=== Section Start ===

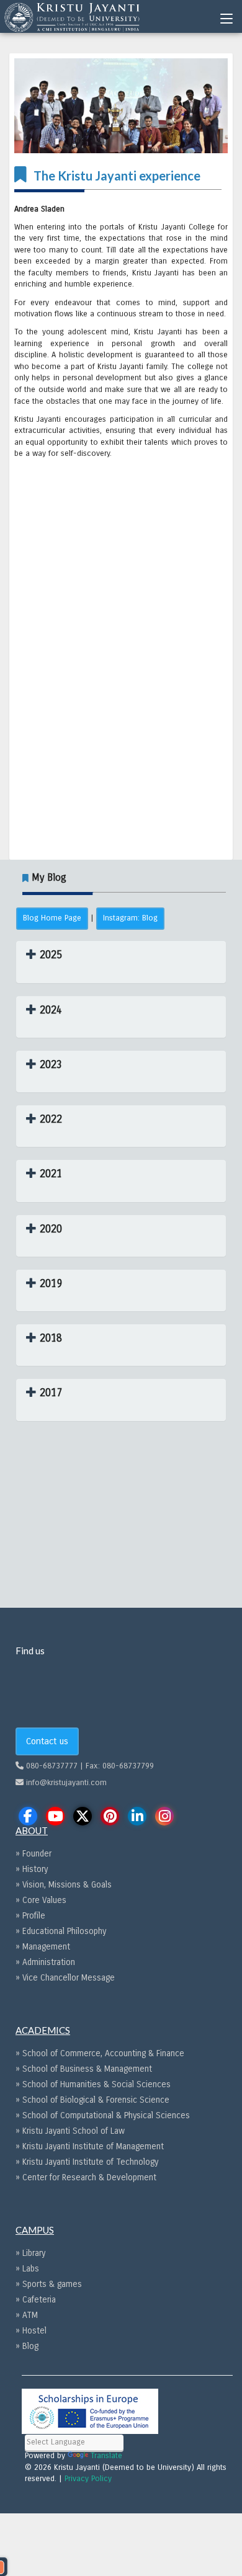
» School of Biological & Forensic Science (92, 2100)
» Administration (45, 1962)
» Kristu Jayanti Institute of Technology (87, 2162)
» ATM (27, 2315)
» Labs (27, 2268)
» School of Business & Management (84, 2069)
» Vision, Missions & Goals (64, 1884)
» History (32, 1869)
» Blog (27, 2346)
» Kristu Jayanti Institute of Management (90, 2146)
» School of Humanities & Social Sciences (93, 2084)
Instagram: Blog (130, 918)
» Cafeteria (36, 2299)
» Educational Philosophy (61, 1931)
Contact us (47, 1741)
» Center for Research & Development (86, 2177)
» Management (43, 1946)
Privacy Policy (88, 2479)
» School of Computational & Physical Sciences (103, 2115)
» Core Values (41, 1900)
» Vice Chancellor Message (65, 1977)
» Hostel (31, 2330)
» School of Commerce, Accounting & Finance (100, 2053)
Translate (106, 2456)
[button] (44, 954)
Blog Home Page (52, 918)
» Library (30, 2253)
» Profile (30, 1915)
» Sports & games (49, 2284)
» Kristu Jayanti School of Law (70, 2131)
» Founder (34, 1853)
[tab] (121, 962)
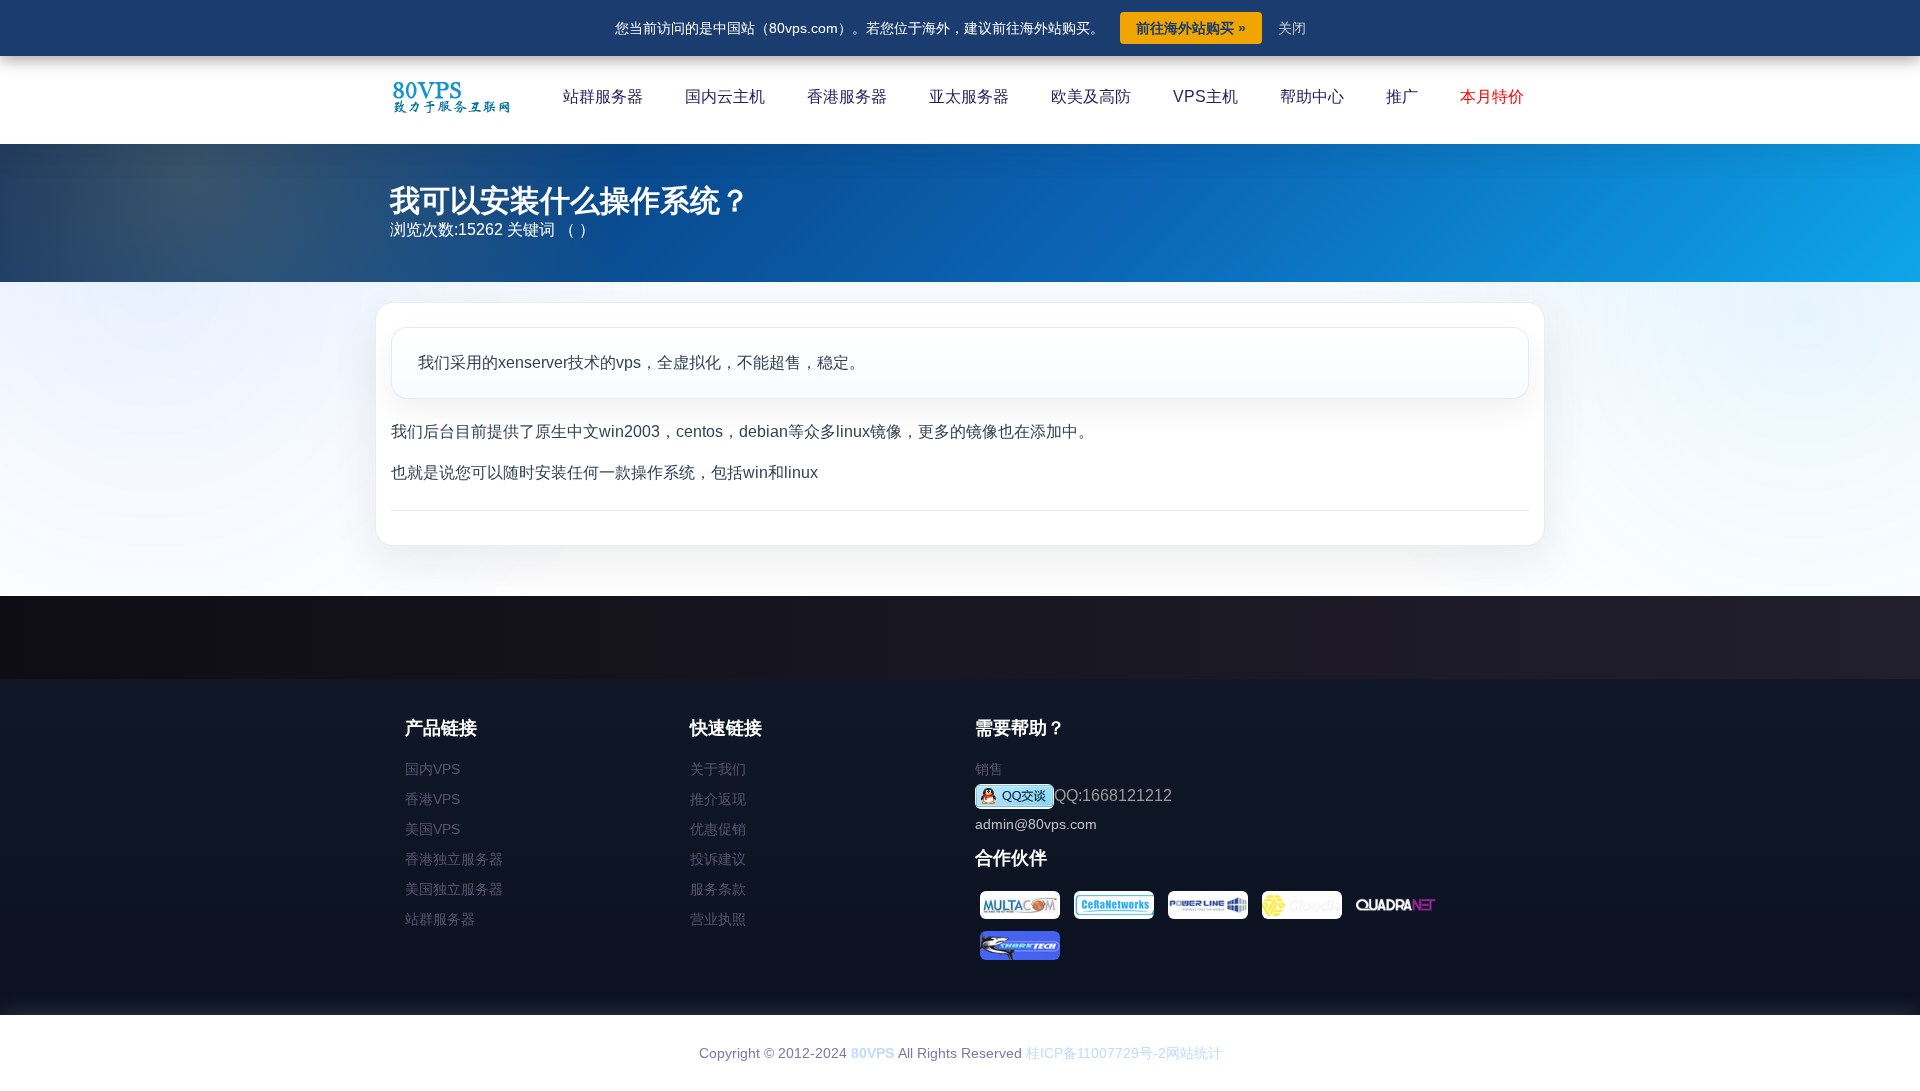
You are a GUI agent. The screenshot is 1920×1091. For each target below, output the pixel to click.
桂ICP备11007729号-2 (1096, 1053)
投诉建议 (718, 859)
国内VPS (432, 769)
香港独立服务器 (454, 859)
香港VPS (432, 799)
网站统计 (1194, 1053)
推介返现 (718, 799)
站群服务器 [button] (603, 96)
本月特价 (1492, 96)
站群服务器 (440, 919)
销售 (989, 769)
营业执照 (718, 919)
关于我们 (718, 769)
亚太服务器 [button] (969, 96)
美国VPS (432, 829)
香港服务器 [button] (847, 96)
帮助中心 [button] (1312, 96)
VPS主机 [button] (1205, 96)
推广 (1402, 96)
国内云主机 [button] (725, 96)
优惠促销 (718, 829)
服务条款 (718, 889)
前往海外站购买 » (1191, 28)
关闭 (1292, 28)
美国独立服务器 (454, 889)
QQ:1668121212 (1113, 795)
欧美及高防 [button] (1091, 96)
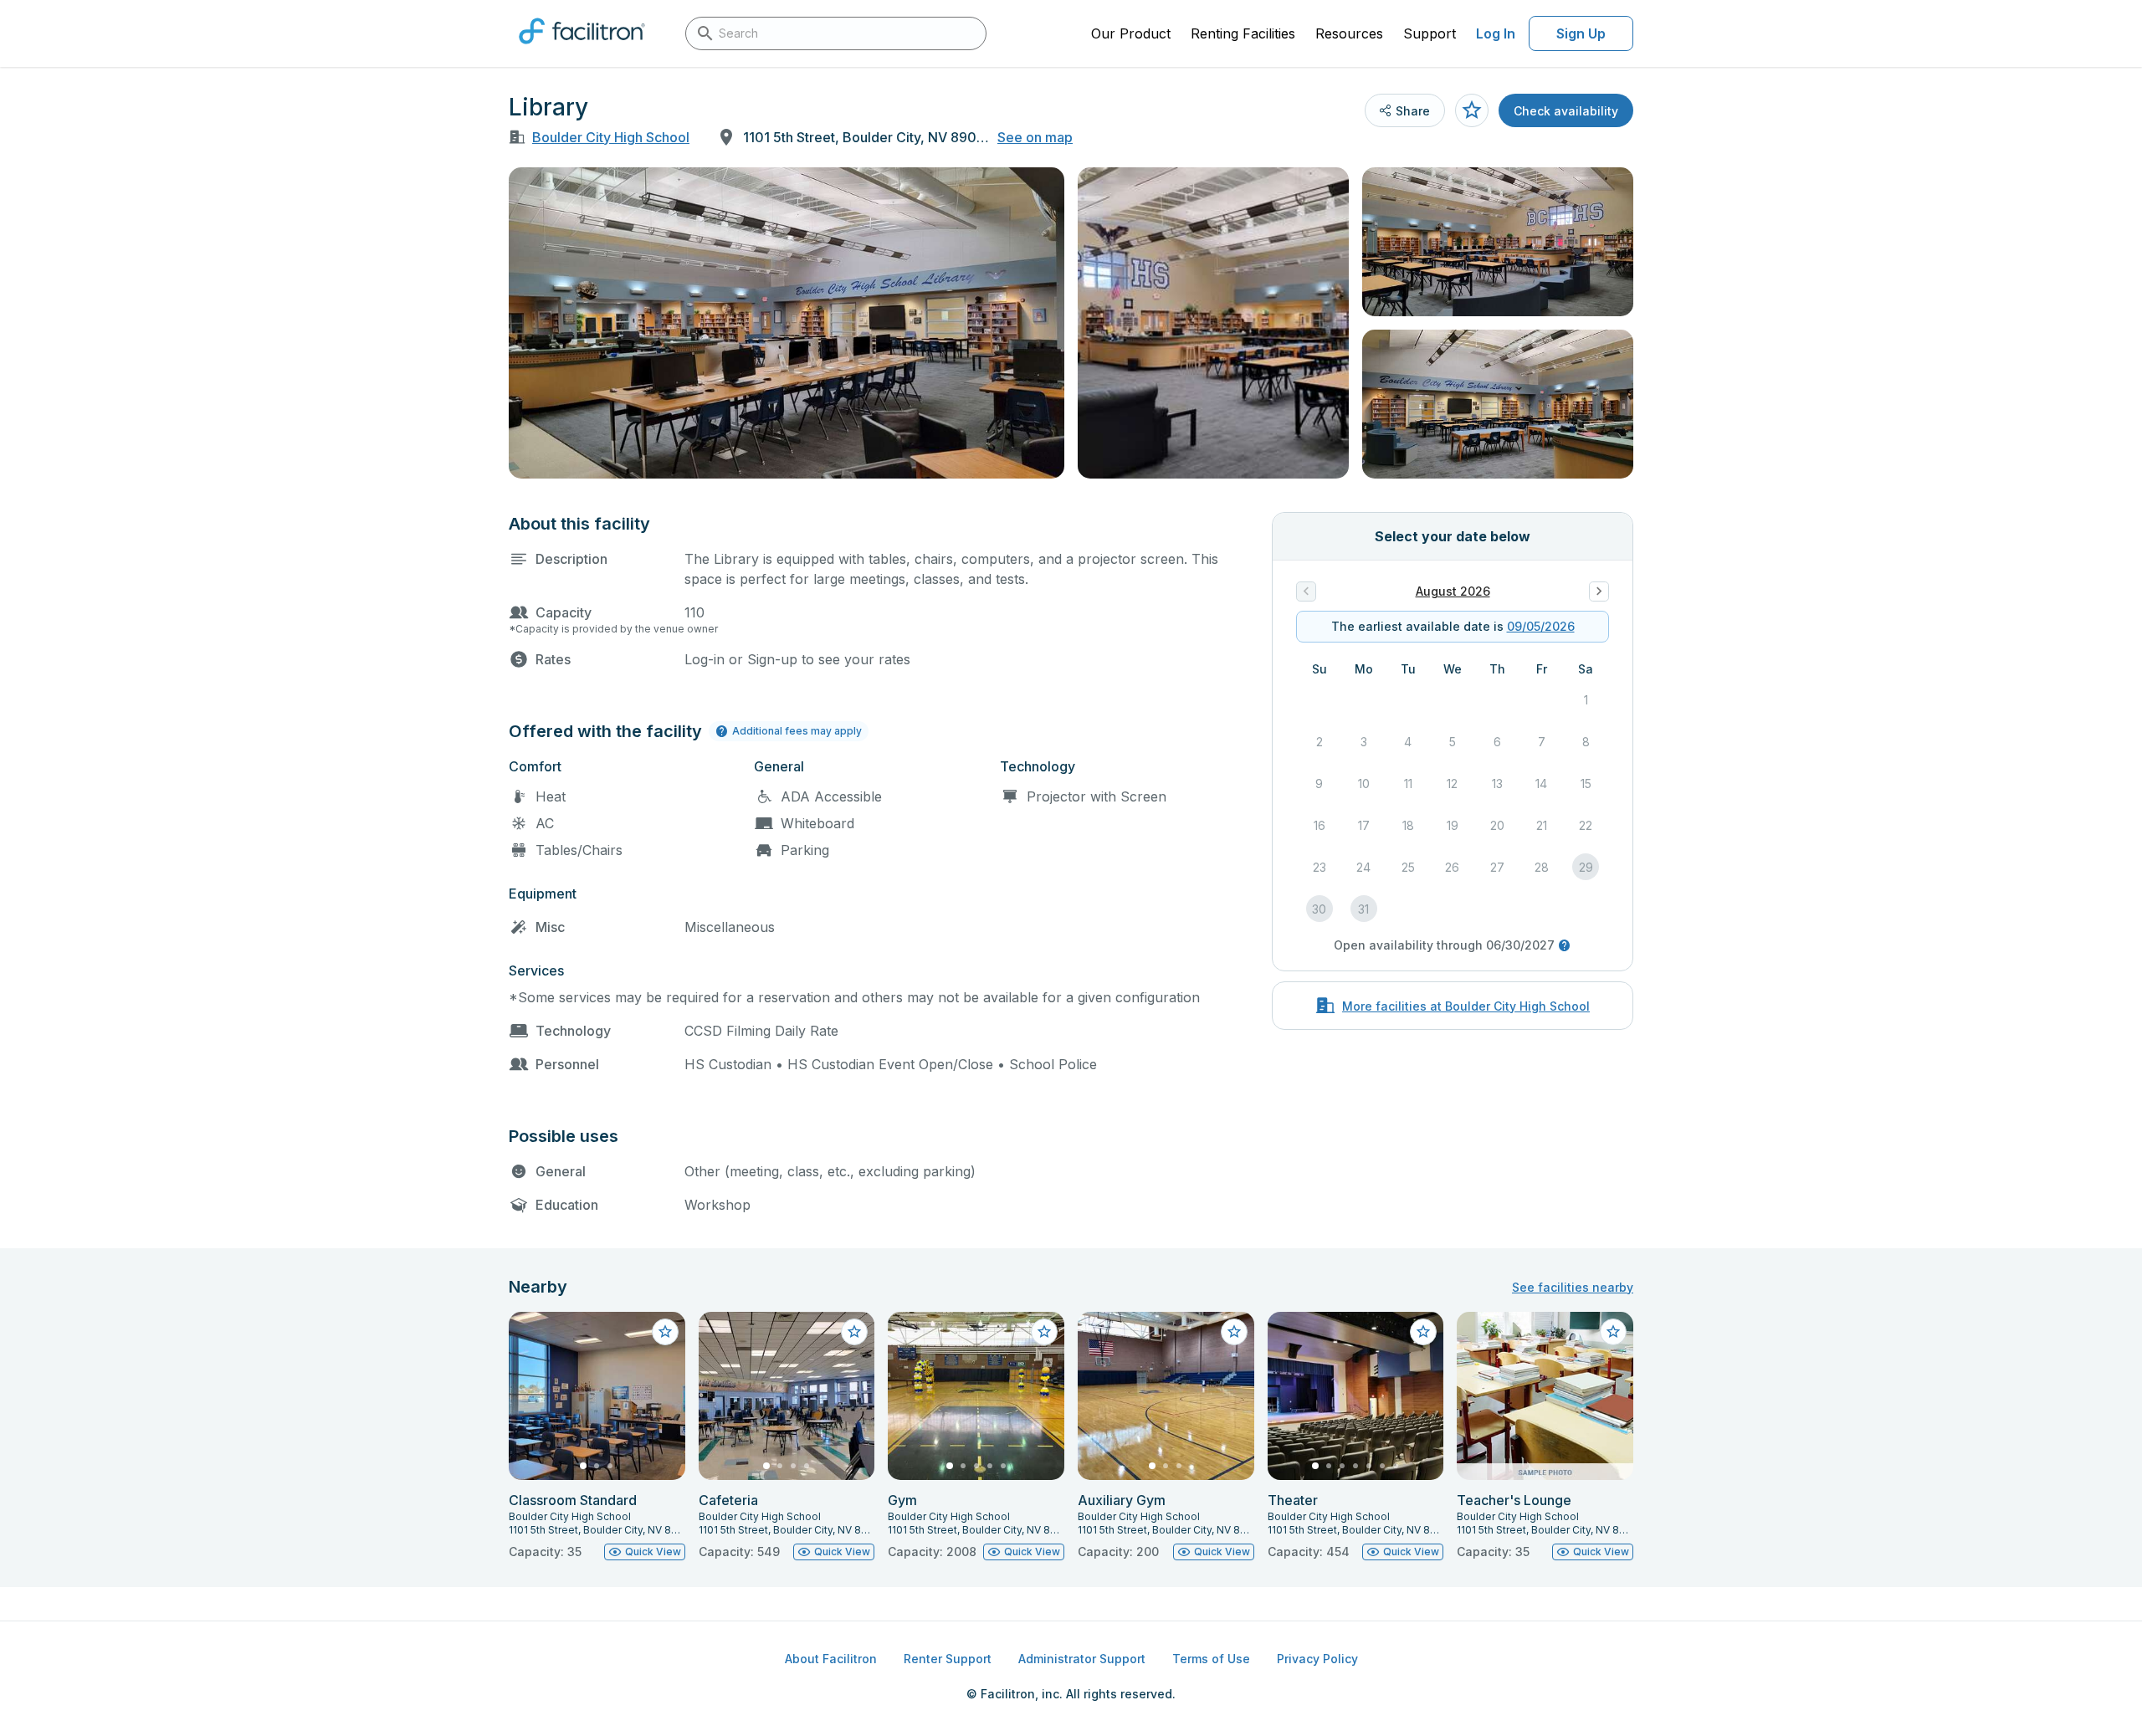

=== Section End ===

#### TASK:
Your reply should be the lines of the records from the start through the line with "Sciences (93, 2084)", copied word for word, pictures omitted.

#### YOUR SOLUTION:
» School of Biological & Forensic Science (92, 2100)
» Administration (45, 1962)
» Kristu Jayanti Institute of Technology (87, 2162)
» ATM (27, 2315)
» Labs (27, 2268)
» School of Business & Management (84, 2069)
» Vision, Missions & Goals (64, 1884)
» History (32, 1869)
» Blog (27, 2346)
» Kristu Jayanti Institute of Management (90, 2146)
» School of Humanities & Social Sciences (93, 2084)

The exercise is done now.